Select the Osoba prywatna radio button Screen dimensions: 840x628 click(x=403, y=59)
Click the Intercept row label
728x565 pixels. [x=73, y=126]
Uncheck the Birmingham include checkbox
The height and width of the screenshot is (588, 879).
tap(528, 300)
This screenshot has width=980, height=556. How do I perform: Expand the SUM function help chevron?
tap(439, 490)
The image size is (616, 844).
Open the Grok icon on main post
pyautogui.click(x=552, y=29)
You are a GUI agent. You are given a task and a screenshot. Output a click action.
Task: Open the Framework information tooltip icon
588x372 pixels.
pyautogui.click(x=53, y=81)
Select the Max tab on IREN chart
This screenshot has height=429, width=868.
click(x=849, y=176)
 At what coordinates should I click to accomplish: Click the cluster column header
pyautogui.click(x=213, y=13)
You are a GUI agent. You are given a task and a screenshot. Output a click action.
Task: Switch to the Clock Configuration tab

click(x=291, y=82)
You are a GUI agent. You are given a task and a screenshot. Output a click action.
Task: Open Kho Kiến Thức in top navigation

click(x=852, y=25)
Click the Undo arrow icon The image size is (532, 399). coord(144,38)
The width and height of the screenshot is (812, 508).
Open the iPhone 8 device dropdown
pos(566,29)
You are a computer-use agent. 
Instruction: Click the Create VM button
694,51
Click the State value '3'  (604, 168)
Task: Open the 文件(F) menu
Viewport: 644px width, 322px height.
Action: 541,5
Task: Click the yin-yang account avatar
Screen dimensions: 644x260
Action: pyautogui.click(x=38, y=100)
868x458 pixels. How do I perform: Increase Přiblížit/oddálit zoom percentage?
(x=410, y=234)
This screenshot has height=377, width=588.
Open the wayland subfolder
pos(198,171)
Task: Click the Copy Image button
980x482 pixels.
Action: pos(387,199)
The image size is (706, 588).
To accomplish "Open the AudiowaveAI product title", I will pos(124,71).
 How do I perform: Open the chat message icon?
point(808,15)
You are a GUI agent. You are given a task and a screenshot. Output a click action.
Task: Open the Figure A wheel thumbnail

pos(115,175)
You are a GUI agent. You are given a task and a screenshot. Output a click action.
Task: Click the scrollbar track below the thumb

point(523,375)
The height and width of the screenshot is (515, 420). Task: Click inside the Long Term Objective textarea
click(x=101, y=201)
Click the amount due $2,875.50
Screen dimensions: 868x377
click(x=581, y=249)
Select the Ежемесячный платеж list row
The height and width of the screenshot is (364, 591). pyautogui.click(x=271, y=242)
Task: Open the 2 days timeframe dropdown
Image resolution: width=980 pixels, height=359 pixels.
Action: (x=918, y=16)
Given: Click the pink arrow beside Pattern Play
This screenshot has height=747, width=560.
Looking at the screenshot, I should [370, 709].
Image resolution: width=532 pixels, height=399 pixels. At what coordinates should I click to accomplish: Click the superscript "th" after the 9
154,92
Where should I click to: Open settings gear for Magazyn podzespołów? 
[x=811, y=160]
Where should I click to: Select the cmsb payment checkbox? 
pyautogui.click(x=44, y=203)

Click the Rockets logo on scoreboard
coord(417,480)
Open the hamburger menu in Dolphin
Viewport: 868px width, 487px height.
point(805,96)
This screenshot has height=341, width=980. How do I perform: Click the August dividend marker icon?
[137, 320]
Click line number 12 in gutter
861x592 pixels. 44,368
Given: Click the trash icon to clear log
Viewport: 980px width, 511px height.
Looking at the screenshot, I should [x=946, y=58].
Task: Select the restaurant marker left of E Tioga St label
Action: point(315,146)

+ + + + +

### Task statement
The material must be transcribed exactly, down to the last line.

### Output
Select the Osoba prywatna radio button Screen dimensions: 840x628 click(x=403, y=59)
Click the Intercept row label
728x565 pixels. [x=73, y=126]
Uncheck the Birmingham include checkbox
The height and width of the screenshot is (588, 879).
tap(528, 300)
This screenshot has width=980, height=556. How do I perform: Expand the SUM function help chevron?
tap(439, 490)
The image size is (616, 844).
Open the Grok icon on main post
pyautogui.click(x=552, y=29)
You are a GUI agent. You are given a task and a screenshot. Output a click action.
Task: Open the Framework information tooltip icon
588x372 pixels.
pyautogui.click(x=53, y=81)
Select the Max tab on IREN chart
This screenshot has height=429, width=868.
click(x=849, y=176)
 At what coordinates should I click to accomplish: Click the cluster column header
pyautogui.click(x=213, y=13)
You are a GUI agent. You are given a task and a screenshot. Output a click action.
Task: Switch to the Clock Configuration tab

click(x=291, y=82)
You are a GUI agent. You are given a task and a screenshot. Output a click action.
Task: Open Kho Kiến Thức in top navigation

click(x=852, y=25)
Click the Undo arrow icon The image size is (532, 399). coord(144,38)
The width and height of the screenshot is (812, 508).
Open the iPhone 8 device dropdown
pos(566,29)
You are a computer-use agent. 
Instruction: Click the Create VM button
694,51
Click the State value '3'  (604, 168)
Task: Open the 文件(F) menu
Viewport: 644px width, 322px height.
Action: 541,5
Task: Click the yin-yang account avatar
Screen dimensions: 644x260
Action: pyautogui.click(x=38, y=100)
868x458 pixels. How do I perform: Increase Přiblížit/oddálit zoom percentage?
(x=410, y=234)
This screenshot has height=377, width=588.
Open the wayland subfolder
pos(198,171)
Task: Click the Copy Image button
980x482 pixels.
Action: pos(387,199)
The image size is (706, 588).
To accomplish "Open the AudiowaveAI product title", I will pos(124,71).
 How do I perform: Open the chat message icon?
point(808,15)
You are a GUI agent. You are given a task and a screenshot. Output a click action.
Task: Open the Figure A wheel thumbnail

pos(115,175)
You are a GUI agent. You are given a task and a screenshot. Output a click action.
Task: Click the scrollbar track below the thumb

point(523,375)
The height and width of the screenshot is (515, 420). Task: Click inside the Long Term Objective textarea
click(x=101, y=201)
Click the amount due $2,875.50
Screen dimensions: 868x377
click(x=581, y=249)
Select the Ежемесячный платеж list row
The height and width of the screenshot is (364, 591). pyautogui.click(x=271, y=242)
Task: Open the 2 days timeframe dropdown
Image resolution: width=980 pixels, height=359 pixels.
Action: (x=918, y=16)
Given: Click the pink arrow beside Pattern Play
This screenshot has height=747, width=560.
Looking at the screenshot, I should [370, 709].
Image resolution: width=532 pixels, height=399 pixels. At what coordinates should I click to accomplish: Click the superscript "th" after the 9
154,92
Where should I click to: Open settings gear for Magazyn podzespołów? 
[x=811, y=160]
Where should I click to: Select the cmsb payment checkbox? 
pyautogui.click(x=44, y=203)

Click the Rockets logo on scoreboard
coord(417,480)
Open the hamburger menu in Dolphin
Viewport: 868px width, 487px height.
point(805,96)
This screenshot has height=341, width=980. How do I perform: Click the August dividend marker icon?
[137, 320]
Click line number 12 in gutter
861x592 pixels. 44,368
Given: Click the trash icon to clear log
Viewport: 980px width, 511px height.
Looking at the screenshot, I should [x=946, y=58].
Task: Select the restaurant marker left of E Tioga St label
Action: point(315,146)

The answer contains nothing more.